Ilya, Labor Day celebrates those who reduced the supply of labor so as to raise pay and working conditions -- the exact opposite of what you propose.
Immigration policy has been used as a weapon by the government against the people to strategically drown out voices it doesn't like. Its basically undeclared war against the current population.
These people are not libertarians - they're one-world Marxists who don't give a damn about their own fellow citizens. Open borders can only mean no borders, and no borders means no nation states. The great ideological battle today is that between the universalist anti-nationalists and the citizens, whether it's citizens of Germany or the United States. We all have the same enemy.

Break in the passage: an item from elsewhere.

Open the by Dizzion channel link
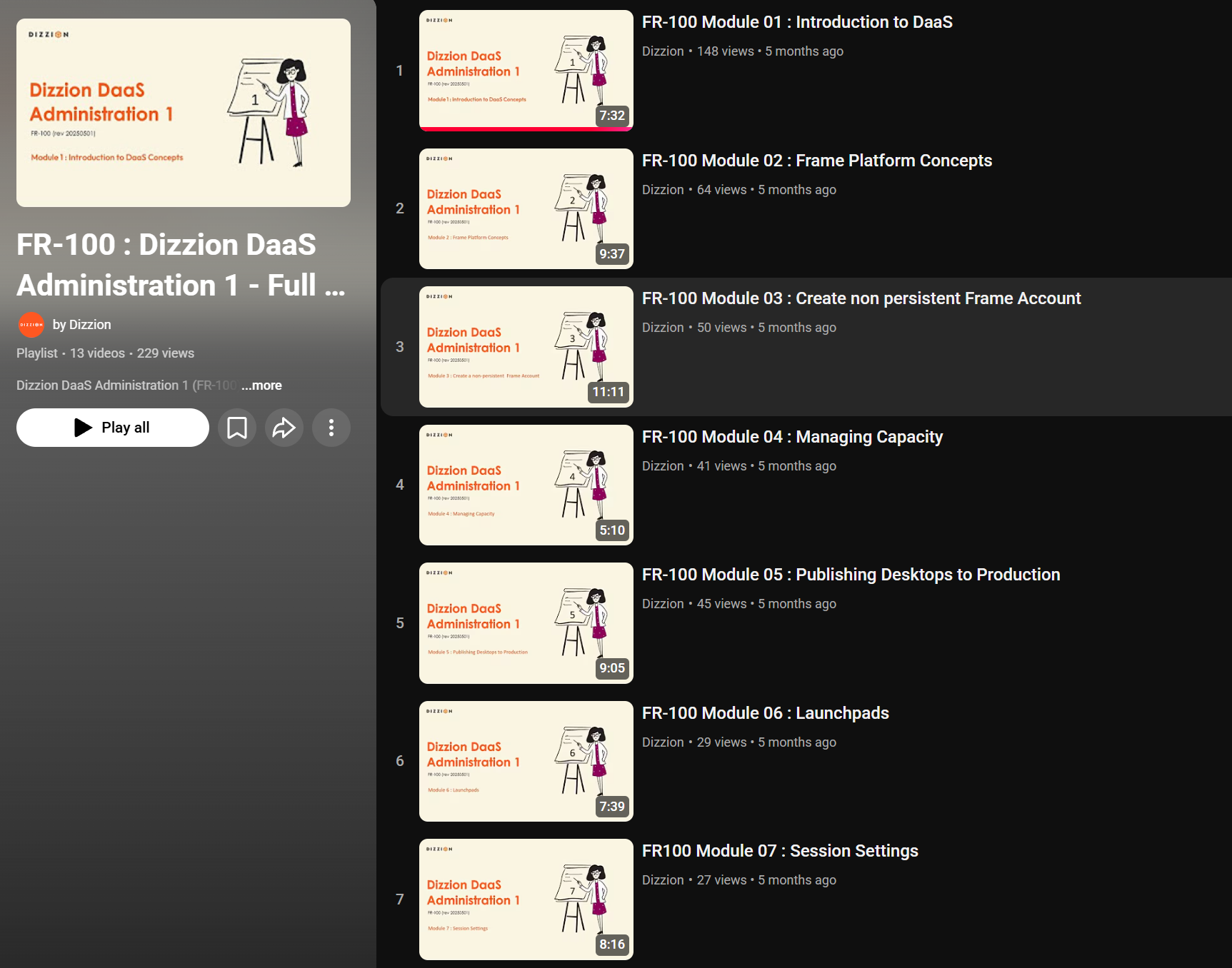The height and width of the screenshot is (968, 1232). pos(81,325)
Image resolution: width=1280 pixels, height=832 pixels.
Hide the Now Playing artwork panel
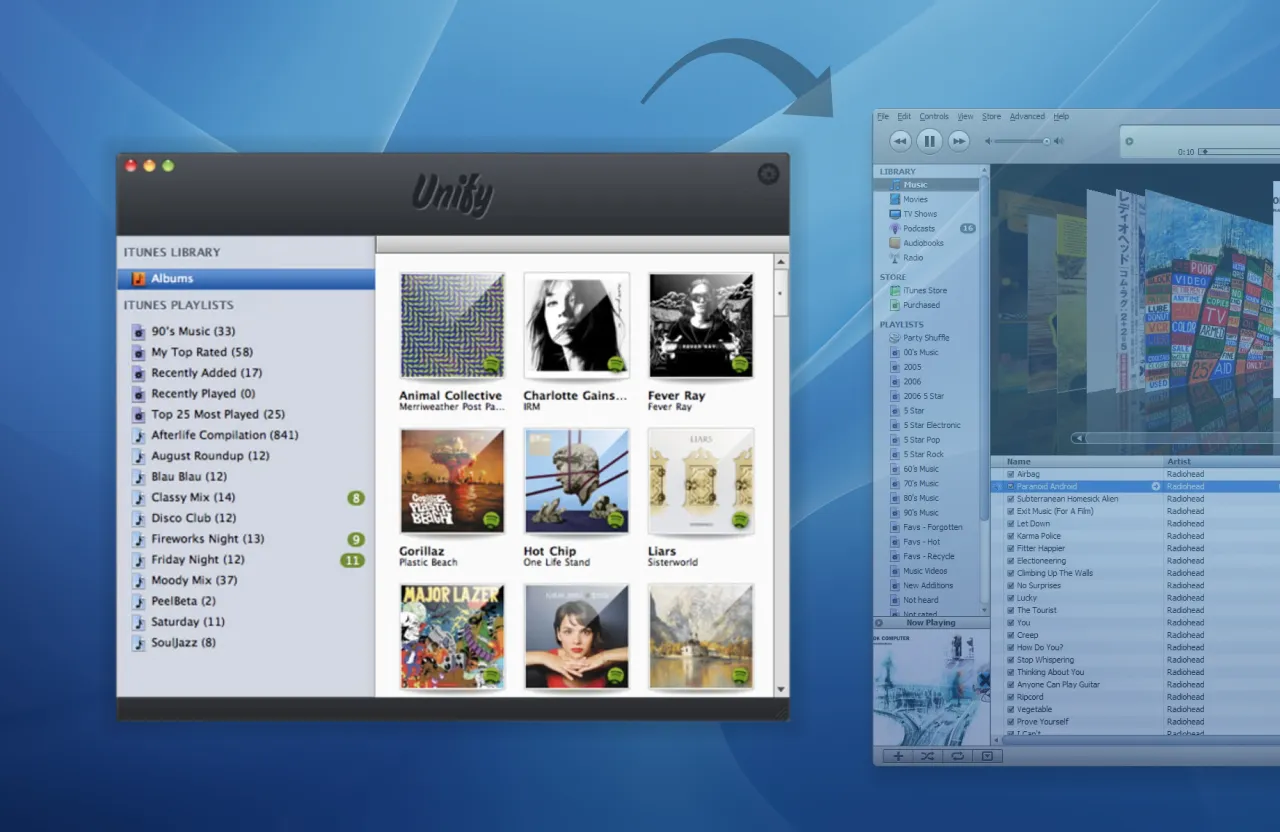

Does Ilya advocate for private ownership of the means of production? If so, he's not a Marxist. Why are people like you and Roger S so ignorant or stupid?
You sound like Somin, calling everyone ignorant if they disagree with you.
Some questions for Ilya
1) Do nations have the right to control their borders? If not why not?
2) Do those who cross the border without specific permission have all the rights of citizens, including voting rights? Please explain why if the answer is yes.
3) What do you expect will be affects of allowing unlimited immigration on US citizens? For example how will it affect income and housing for US citizens?
4) Would you be willing to end the welfare state in exchange for open borders?
5) Would you be willing to end licensing requirements to be a practicing attorney and let anyone practice law?
You will not get answers. Even when people point out devastating factual errors, he does not respond.